Das ist ja das schöne an Java, es ist grundsätzlich erstmal plattformunabhängig. Unter welchem BS am meisten entwickelt wird - nunja, da würde ich mal auf das meistverbreitete BS tippen 

Größere Webanwendungen laufen allerdings normalerweise auf Unix/Linux Systemen.


----------



## Michael M. (16. Aug 2007)

NTB hat gesagt.:
			
		

> Freie IDE mit guter GUI: Eclipse



Ich bin mal so faul: gibt's da komplette Installer-Pakete für Windows irgendwo? Deutsche Versionen (empfehlenswert?)?



			
				NTB hat gesagt.:
			
		

> Die meisten und wichtigen Sachen sind freie Software.
> Es gibt sehr viele Frameworks, im Prinzip für alles etwas   Fall Du also jetzt tatsächlich mal eine Beispielwebanwendung entwickeln willst, wäre es gut, wenn Du das genauer spezifizieren würdest, damit man auch konkrete Hinweise geben kann.

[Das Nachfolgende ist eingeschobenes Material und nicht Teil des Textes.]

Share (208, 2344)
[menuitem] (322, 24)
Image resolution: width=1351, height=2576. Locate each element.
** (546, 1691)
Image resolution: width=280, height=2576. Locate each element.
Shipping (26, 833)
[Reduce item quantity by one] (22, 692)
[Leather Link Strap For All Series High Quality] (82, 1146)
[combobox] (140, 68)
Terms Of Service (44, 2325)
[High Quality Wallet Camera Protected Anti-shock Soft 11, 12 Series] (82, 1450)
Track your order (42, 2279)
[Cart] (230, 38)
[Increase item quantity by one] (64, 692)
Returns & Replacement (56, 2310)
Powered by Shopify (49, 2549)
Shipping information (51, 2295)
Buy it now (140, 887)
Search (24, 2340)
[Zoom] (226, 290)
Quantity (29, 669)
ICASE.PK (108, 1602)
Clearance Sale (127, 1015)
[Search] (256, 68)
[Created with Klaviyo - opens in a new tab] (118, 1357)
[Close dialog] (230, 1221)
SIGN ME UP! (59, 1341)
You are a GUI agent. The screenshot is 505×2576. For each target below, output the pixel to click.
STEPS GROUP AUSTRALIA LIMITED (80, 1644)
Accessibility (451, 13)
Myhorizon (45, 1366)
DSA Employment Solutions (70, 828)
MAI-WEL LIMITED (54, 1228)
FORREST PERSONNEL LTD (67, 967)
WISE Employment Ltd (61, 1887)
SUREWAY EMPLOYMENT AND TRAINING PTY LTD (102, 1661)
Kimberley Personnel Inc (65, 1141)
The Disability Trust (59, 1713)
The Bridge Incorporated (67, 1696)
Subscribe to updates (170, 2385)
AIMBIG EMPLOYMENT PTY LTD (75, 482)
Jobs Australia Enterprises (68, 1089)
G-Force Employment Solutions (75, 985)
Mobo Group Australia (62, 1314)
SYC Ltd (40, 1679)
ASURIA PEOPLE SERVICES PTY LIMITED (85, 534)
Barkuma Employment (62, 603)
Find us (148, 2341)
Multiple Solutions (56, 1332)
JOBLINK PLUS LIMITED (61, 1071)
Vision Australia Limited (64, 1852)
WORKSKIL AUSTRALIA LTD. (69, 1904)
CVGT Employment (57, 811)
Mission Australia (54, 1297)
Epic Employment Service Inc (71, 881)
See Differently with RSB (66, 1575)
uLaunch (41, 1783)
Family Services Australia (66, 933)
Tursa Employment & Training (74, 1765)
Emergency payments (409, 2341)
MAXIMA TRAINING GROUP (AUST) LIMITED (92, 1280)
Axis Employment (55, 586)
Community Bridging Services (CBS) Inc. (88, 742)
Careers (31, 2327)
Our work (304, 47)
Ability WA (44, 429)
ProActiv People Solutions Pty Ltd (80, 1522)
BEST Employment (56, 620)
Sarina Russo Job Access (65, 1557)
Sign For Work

Lass uns bei einer Beispielanwendung bleiben, sagen wir ein kleines Gästebuch mit Blätterfunktion, Captcha und Speicherung der Daten in einer Datenbank.



> Größere Webanwendungen laufen allerdings normalerweise auf Unix/Linux Systemen.


Das ist mir bewusst, stört mich auch nicht. Auch wenn ich auf Windows Server 2003 und IIS 6 stehe .


----------



## NTB (16. Aug 2007)

...bin dann auch mal so faul:
ja, ja (ka)

JSF oder JSP, Hibernate


----------



## Michael M. (16. Aug 2007)

Ok, pass auf - es gibt meistens typische Anlaufstellen, wo man an einer Stelle alles findet, was man zum Start braucht - und bevor ich mir über Google alles selbst zusammensuche, dachte ich, es erstmal zu erfragen. Du scheinst mir aber die typische Krankheit eines langjährigen Forenteilnehmers zu haben - genervt von Neulingen und den immer gleichen Fragen, aber trotzdem noch drauf antwortend.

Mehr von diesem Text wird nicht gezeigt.